This stone was once a part of the ornamental facade of The Saybrook Apartments in Oakland at Craft Avenue and Kennett Square.
And this old architectural stone has a twin.
And the twins had been separated since April 1984 when The Saybrook Apartments were demolished.
One twin lived in a garden on Winthrop Street in Oakland.
The other twin lived in a garden on Parkman Avenue in Schenley Farms, Oakland.
Flash ahead to September 2016 and the twin stones were reunited once again in a garden on Lytton Avenue in Schenley Farms...thanks to the generosity of my nice neighbor Barbara B.
Funny how life is...and inanimate objects move around via humans.
I bet a lot of antiques have a strange little history like these twin stones.
For years I've been looking for a photo of The Saybrook (an old article from 1919 say it was formerly Buckingham Apartments,. I found newspaper ads that had it listed as Buckingham in 1907 and Saybrook by 1909 , but I have a vague memory of Saybrook in stone above the door...am I imagining that?)
The only photo I can find is this one, during one of the many fires that cursed this grand old apartment building.
So far fires in 1943, 1966 (two), 1979, 1980...but considering it had hundreds of people living in it and was around since at least 1903 and maybe earlier, not that unusual.
Some of the ornamental stones can be seen above the windows in this photo, which is the side of the building- not the front which would have had the most ornamentation.
source-
https://news.google.com/newspapers?sjid=jEwEAAAAIBAJ&nid=1144&dat=19430803&pg=4768%2C5609340&hl=en&id=1i8bAAAAIBAJ I was in The Saybrook once, it had to be the late 1970s because it had it's last fire November 13, 1980. Then demolished in 1984.

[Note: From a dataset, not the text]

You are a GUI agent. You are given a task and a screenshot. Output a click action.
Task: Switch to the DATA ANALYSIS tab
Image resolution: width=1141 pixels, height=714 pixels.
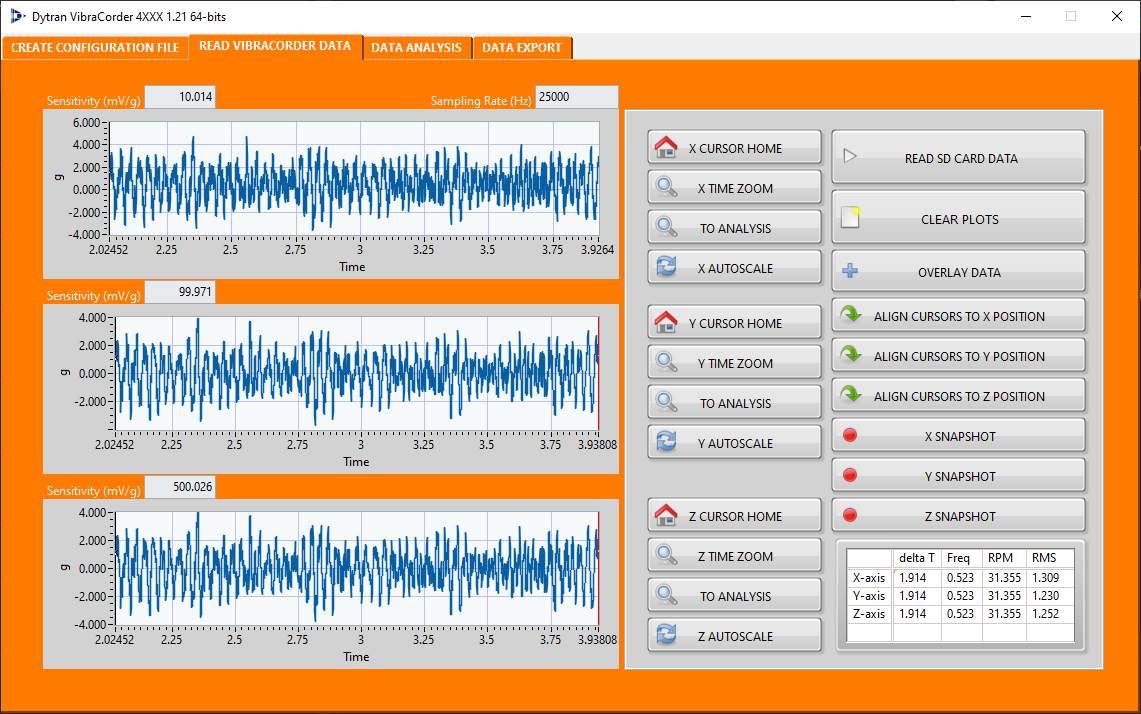(416, 48)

It had seen better days, and I was young and not looking for clues of it's once great beauty, just looking for a birthday party, that Marshall and I were invited to.
But one thing I do remember was it's super wide hallways, 15-18 feet wide and each apartment had a screen door to the hall.
Those features were grand yet quaint, because those kind of big homey architectural details in apartment living are long gone.